How do I download the promoter sequence for my gene of interest?
If you’re working with human or mouse, Ensembl has generated predicted promoter regions through analysing datasets from the ENCODE, ENCODE, Roadmap Epigenomics and Blueprint projects. This is called the Regulatory Build.
The Ensembl Regulatory Build does not directly associate annotated genes with regulatory features, so you will need to search for your gene of interest and look for promoters proximal to the 5’ UTR. You should validate this yourself, either experimentally or by cross-referencing with cell-type activity levels and tissue-specific expression data.
These annotated promoters have unique stable IDs. You can navigate to the Regulation tab for your promoter of interest by searching for the stable ID itself or clicking on a promoter when searching in the context of a gene.
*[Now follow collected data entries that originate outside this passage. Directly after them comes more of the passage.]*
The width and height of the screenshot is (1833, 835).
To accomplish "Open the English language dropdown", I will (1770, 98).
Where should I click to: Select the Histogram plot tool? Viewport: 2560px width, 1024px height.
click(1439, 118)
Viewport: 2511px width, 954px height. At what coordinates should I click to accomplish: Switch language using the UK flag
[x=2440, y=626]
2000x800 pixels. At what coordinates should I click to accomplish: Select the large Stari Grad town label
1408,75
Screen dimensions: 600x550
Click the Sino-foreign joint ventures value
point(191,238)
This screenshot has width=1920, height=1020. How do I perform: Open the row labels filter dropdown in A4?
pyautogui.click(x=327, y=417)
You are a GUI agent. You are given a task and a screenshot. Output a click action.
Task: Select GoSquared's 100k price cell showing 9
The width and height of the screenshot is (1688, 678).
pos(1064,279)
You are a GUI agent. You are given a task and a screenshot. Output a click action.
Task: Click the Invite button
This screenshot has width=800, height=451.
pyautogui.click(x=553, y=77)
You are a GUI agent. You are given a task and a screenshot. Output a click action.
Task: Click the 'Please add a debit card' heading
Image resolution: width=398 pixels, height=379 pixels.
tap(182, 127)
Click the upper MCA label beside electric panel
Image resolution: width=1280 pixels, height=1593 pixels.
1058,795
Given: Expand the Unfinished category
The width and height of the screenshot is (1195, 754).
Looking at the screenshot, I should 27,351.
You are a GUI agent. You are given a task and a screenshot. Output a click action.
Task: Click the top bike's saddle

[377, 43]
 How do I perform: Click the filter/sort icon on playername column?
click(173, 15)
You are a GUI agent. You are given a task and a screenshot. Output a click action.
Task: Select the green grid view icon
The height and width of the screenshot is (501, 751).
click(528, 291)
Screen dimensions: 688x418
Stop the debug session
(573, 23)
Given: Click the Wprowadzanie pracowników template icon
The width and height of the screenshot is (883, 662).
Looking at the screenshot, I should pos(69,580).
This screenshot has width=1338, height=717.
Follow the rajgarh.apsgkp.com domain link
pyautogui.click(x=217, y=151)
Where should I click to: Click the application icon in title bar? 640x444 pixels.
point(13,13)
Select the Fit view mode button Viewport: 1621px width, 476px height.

The easiest way to retrieve the sequence is by clicking on ‘Location’ within the Regulation tab, then the blue ‘Export data’ button once in the Location tab. This will export the genomic sequence for the region where the promoter exists.
If you’re not working with human or mouse, you’ll need to define the promoter as X number of basepairs upstream of the Transcription Start Site (TSS). Many people use 500bp to define the ‘promoter region’. Whatever length of upstream sequence you use for your definition, you can download the sequence either:
• through the gene tab by clicking on 'Sequence' in the left hand menu and then downloading the sequence using the blue 'Download Sequence' button and specifying the upstream sequence length in the download options window.
• by searching for the genomic coordinates upstream of your gene of interest in the location tab then clicking on the blue 'Export Data' button on the left hand side of the page.
If you have a large number of genes, you can use the REST API to retrieve the promoter sequences programmatically using the POST sequence endpoints for either genomic regions or stable IDs, depending on your input.